** INPUT follows **

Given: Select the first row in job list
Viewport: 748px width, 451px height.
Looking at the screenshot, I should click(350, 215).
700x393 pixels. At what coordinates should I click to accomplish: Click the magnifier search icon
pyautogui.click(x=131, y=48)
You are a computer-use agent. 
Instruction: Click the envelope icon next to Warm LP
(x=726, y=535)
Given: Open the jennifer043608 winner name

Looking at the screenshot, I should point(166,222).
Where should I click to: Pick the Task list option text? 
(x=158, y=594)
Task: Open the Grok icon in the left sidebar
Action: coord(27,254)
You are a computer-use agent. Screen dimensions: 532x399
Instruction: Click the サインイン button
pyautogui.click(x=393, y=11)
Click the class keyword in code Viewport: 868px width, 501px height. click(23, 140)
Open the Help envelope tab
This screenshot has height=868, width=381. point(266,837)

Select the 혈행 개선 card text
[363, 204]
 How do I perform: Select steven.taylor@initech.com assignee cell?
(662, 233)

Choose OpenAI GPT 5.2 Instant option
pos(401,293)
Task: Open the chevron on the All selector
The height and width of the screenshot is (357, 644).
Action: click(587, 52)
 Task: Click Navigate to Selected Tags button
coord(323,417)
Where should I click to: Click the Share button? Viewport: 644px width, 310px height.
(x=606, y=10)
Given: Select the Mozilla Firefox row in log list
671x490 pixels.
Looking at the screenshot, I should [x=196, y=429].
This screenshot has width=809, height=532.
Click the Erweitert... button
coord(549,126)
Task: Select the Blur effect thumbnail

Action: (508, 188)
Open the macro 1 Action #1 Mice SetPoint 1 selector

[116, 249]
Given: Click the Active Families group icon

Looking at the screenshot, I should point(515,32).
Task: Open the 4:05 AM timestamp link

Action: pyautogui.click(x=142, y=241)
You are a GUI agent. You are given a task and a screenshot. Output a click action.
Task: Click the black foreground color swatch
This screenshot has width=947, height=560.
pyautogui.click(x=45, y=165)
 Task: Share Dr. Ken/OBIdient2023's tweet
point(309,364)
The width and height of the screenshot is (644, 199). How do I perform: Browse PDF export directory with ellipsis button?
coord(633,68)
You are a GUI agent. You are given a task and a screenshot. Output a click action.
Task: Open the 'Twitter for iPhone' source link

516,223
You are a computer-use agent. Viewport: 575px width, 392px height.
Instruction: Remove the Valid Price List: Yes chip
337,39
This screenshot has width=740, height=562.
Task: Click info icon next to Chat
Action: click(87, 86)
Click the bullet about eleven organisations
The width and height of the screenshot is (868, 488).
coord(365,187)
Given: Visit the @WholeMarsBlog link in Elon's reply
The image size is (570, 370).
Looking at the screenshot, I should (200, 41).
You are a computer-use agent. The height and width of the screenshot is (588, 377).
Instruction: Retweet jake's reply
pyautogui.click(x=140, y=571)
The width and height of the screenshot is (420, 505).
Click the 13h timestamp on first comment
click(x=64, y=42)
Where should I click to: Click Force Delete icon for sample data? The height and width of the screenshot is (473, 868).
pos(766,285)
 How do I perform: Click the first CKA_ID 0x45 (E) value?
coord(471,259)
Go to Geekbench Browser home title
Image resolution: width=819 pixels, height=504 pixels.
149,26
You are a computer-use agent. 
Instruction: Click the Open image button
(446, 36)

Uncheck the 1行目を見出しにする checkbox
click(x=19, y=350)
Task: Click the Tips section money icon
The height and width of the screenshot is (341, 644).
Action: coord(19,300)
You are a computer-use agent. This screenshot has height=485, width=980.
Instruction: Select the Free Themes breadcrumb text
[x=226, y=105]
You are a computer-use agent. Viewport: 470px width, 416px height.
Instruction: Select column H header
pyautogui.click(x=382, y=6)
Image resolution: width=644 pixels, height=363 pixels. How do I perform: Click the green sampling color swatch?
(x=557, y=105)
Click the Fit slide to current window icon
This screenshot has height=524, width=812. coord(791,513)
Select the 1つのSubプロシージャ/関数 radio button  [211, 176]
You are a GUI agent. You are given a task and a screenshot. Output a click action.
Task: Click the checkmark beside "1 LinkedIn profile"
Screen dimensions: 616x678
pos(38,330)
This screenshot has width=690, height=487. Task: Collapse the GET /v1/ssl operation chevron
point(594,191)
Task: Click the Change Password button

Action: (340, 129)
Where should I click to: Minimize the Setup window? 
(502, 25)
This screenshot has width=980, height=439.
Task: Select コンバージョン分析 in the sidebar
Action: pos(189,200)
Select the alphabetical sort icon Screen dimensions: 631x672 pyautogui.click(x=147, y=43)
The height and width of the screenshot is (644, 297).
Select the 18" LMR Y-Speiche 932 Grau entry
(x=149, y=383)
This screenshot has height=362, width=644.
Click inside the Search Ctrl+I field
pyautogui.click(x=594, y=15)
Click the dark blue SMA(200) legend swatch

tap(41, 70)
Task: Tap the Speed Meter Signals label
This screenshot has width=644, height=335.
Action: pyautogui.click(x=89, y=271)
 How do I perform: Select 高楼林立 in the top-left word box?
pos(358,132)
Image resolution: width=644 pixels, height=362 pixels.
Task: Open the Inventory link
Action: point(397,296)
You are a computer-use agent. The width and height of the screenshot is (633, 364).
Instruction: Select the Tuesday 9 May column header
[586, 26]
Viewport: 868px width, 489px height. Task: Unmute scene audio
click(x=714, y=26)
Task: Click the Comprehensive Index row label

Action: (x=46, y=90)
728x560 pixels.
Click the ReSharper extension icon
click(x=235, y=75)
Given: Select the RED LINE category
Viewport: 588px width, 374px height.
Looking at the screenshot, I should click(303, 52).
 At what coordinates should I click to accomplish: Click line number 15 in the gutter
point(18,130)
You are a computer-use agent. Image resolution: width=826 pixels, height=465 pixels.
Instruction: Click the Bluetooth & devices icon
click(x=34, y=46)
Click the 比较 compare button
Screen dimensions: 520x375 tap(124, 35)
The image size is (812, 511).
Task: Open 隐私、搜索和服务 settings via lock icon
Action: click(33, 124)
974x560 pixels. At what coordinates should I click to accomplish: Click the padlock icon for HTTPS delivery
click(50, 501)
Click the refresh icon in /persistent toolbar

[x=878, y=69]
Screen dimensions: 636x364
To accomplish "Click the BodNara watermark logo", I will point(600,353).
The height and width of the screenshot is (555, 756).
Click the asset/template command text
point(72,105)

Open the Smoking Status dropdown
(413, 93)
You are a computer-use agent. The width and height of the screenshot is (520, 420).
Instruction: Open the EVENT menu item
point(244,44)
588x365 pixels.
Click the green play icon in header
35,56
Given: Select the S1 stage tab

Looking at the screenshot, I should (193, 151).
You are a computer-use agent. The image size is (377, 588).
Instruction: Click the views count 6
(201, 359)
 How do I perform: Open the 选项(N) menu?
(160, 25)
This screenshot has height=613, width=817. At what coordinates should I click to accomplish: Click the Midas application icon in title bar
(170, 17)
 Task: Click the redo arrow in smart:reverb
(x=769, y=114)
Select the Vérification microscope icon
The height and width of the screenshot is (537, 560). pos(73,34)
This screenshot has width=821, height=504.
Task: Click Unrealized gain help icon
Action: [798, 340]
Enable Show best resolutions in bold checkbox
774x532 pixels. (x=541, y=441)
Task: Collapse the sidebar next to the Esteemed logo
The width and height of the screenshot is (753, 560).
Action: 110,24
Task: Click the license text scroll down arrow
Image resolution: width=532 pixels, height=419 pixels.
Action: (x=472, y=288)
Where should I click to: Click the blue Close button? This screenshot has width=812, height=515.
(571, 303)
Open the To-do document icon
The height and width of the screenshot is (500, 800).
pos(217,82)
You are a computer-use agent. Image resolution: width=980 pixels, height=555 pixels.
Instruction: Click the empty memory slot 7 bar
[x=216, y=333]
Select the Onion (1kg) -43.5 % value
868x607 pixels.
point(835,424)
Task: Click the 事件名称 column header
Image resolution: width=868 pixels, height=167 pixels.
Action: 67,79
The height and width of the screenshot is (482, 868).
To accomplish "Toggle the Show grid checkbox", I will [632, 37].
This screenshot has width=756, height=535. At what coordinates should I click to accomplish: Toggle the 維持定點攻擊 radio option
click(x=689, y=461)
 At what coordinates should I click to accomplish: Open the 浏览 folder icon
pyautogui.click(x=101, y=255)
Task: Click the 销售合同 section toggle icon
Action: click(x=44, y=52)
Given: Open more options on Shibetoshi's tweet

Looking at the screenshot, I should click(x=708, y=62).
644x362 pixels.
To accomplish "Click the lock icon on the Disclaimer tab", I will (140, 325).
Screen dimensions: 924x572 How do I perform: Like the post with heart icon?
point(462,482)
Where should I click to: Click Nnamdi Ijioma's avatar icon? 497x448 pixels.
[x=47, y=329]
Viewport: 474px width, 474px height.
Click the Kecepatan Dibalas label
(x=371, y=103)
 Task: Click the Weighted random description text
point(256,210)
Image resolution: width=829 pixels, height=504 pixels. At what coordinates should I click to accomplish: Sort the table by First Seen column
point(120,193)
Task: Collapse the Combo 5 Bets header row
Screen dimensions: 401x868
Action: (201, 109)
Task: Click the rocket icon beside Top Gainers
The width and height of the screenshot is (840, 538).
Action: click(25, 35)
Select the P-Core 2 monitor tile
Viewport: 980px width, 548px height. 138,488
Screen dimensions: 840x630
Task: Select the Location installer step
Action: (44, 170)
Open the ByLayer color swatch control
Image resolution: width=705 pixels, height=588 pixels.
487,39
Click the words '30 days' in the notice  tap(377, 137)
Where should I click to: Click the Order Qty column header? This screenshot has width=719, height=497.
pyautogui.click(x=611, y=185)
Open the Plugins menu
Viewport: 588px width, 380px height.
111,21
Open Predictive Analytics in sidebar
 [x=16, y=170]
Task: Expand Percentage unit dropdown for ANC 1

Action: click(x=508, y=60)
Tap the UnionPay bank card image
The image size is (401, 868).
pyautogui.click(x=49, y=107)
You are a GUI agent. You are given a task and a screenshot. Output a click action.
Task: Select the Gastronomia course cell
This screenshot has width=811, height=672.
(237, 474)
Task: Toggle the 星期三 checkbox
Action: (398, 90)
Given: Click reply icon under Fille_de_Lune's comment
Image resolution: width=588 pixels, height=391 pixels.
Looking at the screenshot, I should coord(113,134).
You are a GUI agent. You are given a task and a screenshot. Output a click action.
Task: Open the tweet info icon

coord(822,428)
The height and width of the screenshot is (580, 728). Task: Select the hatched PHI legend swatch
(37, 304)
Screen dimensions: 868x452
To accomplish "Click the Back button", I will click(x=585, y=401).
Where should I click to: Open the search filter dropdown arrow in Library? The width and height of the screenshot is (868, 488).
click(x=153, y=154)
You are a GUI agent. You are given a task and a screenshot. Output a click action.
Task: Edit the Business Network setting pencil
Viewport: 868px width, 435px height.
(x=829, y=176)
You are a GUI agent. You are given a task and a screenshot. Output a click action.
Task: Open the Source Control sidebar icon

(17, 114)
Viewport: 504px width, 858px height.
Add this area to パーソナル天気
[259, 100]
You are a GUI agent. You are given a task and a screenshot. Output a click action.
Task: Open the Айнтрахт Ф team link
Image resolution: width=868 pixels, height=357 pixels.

** End of INPUT **

◆ YOUR OBJECTIVE: Take the stretch of lines above from the one containing "Task: Select the Blur effect thumbnail" through the one containing "You are a computer-use agent. Viewport: 575px" and repeat it exactly, adding no other line.

◆ EXERCISE SOLUTION:
Task: Select the Blur effect thumbnail

Action: (508, 188)
Open the macro 1 Action #1 Mice SetPoint 1 selector

[116, 249]
Given: Click the Active Families group icon

Looking at the screenshot, I should point(515,32).
Task: Open the 4:05 AM timestamp link

Action: pyautogui.click(x=142, y=241)
You are a GUI agent. You are given a task and a screenshot. Output a click action.
Task: Click the black foreground color swatch
This screenshot has width=947, height=560.
pyautogui.click(x=45, y=165)
 Task: Share Dr. Ken/OBIdient2023's tweet
point(309,364)
The width and height of the screenshot is (644, 199). How do I perform: Browse PDF export directory with ellipsis button?
coord(633,68)
You are a GUI agent. You are given a task and a screenshot. Output a click action.
Task: Open the 'Twitter for iPhone' source link

516,223
You are a computer-use agent. Viewport: 575px width, 392px height.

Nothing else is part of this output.